---- TEXTO EXTRAÍDO
Como agricultora regenerativa, miro el mundo a través de la lente del suelo y la microbiología y no puedo evitar preguntarme: ¿Parte de nuestra fragilidad espiritual y emocional tiene su origen en la falta literal de microbiología en nuestros cuerpos?
Uno de cada tres niños que nacen hoy en Estados Unidos, nunca atraviesa el canal vaginal, perdiéndose la exposición crucial al microbioma de la madre. Las tasas de lactancia materna siguen disminuyendo, dejando a los bebés sin la base microbiana que la naturaleza diseñó.
Si a eso le añadimos una dieta compuesta por alimentos procesados y estériles procedentes de suelos empobrecidos en nutrientes, tenemos la receta para una generación desconectada física y emocionalmente de los sistemas naturales que favorecen la resiliencia.
--------
REQUISITOS DEL EJERCICIO → Edita, por favor, el texto extraído empezando por "Uno de cada" y siguiendo hasta "la naturaleza diseñó.", y escribe ese fragmento con "alimentación con leche materna" en lugar de "lactancia materna". Los datos que aparecen a continuación provienen de otra fuente.
---- DATOS MOSTRADOS
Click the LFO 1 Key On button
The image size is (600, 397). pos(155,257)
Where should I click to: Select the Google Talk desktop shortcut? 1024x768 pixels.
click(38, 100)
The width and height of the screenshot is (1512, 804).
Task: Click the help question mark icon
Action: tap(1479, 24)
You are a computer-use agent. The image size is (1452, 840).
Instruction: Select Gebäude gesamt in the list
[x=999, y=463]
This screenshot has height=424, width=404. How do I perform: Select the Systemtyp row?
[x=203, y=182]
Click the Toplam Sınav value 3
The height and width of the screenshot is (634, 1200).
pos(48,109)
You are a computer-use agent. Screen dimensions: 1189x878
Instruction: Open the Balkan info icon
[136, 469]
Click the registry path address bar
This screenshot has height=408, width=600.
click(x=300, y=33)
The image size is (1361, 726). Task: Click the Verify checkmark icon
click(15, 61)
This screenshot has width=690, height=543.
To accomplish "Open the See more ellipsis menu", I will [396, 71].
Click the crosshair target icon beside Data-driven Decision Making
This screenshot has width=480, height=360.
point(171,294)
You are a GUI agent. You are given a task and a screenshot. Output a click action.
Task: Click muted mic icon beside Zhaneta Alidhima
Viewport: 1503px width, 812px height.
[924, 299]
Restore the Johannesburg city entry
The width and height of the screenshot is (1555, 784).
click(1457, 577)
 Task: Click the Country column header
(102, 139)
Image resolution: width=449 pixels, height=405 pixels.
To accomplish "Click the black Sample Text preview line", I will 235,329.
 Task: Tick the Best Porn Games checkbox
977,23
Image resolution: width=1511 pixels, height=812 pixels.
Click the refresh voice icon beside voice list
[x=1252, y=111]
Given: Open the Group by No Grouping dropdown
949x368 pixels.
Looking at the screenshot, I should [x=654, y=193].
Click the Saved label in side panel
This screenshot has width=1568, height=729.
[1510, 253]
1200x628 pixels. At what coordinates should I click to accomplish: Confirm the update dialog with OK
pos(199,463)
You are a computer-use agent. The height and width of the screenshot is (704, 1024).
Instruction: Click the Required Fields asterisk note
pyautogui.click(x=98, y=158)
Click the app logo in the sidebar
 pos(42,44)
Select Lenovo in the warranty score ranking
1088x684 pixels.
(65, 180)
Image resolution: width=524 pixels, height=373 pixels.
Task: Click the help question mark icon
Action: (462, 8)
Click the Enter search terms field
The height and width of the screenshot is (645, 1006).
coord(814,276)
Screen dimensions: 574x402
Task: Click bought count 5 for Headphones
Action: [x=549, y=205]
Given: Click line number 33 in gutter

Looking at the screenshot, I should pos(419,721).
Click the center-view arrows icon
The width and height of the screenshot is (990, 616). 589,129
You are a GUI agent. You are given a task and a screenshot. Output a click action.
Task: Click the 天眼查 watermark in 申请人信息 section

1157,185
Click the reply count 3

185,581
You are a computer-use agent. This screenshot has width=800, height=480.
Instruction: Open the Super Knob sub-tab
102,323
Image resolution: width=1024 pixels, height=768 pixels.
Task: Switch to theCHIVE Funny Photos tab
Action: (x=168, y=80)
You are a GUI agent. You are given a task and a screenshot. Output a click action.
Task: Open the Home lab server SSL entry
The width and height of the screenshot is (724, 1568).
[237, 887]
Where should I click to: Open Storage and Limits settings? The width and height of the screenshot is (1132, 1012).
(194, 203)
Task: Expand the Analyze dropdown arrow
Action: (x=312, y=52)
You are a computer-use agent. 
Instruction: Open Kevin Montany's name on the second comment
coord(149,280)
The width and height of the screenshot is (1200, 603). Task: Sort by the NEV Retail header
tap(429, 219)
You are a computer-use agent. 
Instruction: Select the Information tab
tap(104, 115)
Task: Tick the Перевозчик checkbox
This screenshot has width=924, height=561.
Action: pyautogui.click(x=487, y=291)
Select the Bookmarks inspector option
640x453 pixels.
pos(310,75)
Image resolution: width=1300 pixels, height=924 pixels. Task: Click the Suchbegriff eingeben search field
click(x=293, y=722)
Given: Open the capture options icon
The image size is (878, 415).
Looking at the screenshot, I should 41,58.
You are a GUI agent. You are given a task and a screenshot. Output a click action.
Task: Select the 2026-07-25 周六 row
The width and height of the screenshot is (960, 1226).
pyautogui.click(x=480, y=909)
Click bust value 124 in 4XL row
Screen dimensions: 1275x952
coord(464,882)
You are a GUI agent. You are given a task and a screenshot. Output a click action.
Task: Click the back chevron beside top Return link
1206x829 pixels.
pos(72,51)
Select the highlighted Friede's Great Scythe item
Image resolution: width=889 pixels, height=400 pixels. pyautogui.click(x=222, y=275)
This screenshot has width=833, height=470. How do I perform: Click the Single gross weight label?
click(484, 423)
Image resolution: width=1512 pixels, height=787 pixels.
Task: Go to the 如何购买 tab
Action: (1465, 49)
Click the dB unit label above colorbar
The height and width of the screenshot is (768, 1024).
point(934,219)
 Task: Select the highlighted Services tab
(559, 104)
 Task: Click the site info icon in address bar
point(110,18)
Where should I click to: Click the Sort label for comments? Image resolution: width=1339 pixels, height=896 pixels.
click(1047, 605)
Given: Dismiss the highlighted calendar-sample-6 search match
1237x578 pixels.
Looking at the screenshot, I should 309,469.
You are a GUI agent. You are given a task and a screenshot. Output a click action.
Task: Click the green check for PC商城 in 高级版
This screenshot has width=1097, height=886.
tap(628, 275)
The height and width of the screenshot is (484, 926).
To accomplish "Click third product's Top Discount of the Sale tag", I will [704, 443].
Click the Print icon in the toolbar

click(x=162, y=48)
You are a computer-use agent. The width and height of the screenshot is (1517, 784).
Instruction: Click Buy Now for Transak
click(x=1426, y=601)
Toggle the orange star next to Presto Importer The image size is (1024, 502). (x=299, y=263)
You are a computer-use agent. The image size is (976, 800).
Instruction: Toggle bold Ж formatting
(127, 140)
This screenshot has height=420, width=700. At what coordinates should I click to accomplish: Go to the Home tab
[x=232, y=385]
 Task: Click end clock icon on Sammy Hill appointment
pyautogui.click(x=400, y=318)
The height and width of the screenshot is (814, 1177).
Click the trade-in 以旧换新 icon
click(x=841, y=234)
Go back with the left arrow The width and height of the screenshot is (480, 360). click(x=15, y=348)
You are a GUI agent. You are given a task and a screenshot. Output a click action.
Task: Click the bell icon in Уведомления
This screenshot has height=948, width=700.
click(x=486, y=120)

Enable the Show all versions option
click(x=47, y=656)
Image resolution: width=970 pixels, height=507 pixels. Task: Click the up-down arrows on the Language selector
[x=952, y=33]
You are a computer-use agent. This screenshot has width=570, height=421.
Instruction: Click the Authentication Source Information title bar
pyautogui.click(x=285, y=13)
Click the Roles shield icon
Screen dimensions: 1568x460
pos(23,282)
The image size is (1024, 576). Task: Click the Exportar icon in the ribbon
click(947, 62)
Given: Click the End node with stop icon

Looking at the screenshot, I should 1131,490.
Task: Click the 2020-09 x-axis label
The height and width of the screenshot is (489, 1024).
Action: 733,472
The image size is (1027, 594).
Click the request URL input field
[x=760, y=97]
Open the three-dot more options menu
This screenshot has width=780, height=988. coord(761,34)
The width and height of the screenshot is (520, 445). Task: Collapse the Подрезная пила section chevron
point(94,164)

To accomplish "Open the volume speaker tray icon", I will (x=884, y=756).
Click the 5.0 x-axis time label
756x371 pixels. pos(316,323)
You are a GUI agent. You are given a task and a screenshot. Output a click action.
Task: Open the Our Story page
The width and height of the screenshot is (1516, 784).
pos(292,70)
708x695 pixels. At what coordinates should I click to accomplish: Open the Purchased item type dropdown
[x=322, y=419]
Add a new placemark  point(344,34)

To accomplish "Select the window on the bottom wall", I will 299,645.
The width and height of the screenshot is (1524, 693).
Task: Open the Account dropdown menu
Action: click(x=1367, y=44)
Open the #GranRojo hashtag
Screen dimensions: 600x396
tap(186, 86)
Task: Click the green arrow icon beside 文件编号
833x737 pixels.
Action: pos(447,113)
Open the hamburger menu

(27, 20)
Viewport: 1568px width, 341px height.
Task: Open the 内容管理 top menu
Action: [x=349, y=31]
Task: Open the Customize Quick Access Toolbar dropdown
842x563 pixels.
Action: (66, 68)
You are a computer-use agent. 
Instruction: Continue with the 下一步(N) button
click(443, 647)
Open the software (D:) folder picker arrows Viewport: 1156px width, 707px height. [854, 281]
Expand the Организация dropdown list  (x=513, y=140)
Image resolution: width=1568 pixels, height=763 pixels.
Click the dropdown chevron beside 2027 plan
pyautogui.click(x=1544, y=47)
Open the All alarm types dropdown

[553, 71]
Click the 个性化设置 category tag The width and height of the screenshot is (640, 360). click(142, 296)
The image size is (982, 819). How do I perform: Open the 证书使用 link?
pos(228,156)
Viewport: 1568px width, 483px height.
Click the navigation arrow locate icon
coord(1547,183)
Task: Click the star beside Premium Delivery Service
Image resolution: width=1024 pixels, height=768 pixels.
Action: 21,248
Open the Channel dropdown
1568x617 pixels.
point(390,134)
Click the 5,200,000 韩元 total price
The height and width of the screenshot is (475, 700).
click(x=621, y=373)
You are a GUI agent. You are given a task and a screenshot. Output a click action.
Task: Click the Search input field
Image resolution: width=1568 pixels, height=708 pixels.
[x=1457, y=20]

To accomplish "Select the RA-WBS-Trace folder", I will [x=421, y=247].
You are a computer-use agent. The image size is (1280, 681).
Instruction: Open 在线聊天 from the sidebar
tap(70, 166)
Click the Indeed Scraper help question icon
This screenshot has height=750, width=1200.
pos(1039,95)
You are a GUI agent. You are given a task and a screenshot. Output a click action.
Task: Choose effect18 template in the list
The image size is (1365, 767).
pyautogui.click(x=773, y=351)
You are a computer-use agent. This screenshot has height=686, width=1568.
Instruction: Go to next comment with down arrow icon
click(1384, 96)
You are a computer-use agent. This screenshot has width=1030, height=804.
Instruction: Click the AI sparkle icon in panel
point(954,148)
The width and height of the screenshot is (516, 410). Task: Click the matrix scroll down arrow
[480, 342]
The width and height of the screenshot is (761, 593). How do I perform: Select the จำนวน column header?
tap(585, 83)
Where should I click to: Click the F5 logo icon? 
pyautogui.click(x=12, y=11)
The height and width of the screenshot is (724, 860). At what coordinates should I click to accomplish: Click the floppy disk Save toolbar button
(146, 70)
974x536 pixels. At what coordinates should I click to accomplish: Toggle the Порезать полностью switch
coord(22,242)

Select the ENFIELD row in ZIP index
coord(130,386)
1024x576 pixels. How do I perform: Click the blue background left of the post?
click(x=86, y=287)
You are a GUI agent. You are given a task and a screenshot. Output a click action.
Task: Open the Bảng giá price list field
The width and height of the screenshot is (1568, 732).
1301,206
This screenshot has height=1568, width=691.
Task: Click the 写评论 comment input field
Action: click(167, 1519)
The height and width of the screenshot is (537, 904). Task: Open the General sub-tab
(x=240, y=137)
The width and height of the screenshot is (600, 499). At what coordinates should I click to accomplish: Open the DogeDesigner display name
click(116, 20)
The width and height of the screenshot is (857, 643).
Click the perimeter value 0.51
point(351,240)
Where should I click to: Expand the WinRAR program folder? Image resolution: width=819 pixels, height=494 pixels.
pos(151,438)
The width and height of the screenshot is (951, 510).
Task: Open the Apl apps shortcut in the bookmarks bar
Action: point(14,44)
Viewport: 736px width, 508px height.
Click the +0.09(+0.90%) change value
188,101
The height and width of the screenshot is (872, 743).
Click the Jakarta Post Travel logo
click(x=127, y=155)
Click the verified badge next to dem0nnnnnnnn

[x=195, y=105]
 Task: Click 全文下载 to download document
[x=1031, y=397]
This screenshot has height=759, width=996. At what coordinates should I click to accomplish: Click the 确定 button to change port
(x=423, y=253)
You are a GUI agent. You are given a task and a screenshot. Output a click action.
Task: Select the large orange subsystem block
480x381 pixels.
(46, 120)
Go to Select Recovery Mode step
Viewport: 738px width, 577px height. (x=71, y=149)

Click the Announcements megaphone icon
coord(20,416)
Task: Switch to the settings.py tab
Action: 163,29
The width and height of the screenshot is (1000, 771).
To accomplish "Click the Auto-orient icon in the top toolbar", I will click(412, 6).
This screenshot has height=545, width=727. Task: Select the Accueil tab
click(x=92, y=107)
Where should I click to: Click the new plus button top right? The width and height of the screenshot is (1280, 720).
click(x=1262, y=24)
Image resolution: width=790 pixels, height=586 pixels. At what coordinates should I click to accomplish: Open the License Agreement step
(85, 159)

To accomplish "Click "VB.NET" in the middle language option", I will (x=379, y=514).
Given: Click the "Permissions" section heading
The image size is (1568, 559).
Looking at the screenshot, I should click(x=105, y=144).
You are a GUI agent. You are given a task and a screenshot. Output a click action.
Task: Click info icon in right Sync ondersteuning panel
--------
RESULTADO DE LA TAREA →
Uno de cada tres niños que nacen hoy en Estados Unidos, nunca atraviesa el canal vaginal, perdiéndose la exposición crucial al microbioma de la madre. Las tasas de alimentación con leche materna siguen disminuyendo, dejando a los bebés sin la base microbiana que la naturaleza diseñó.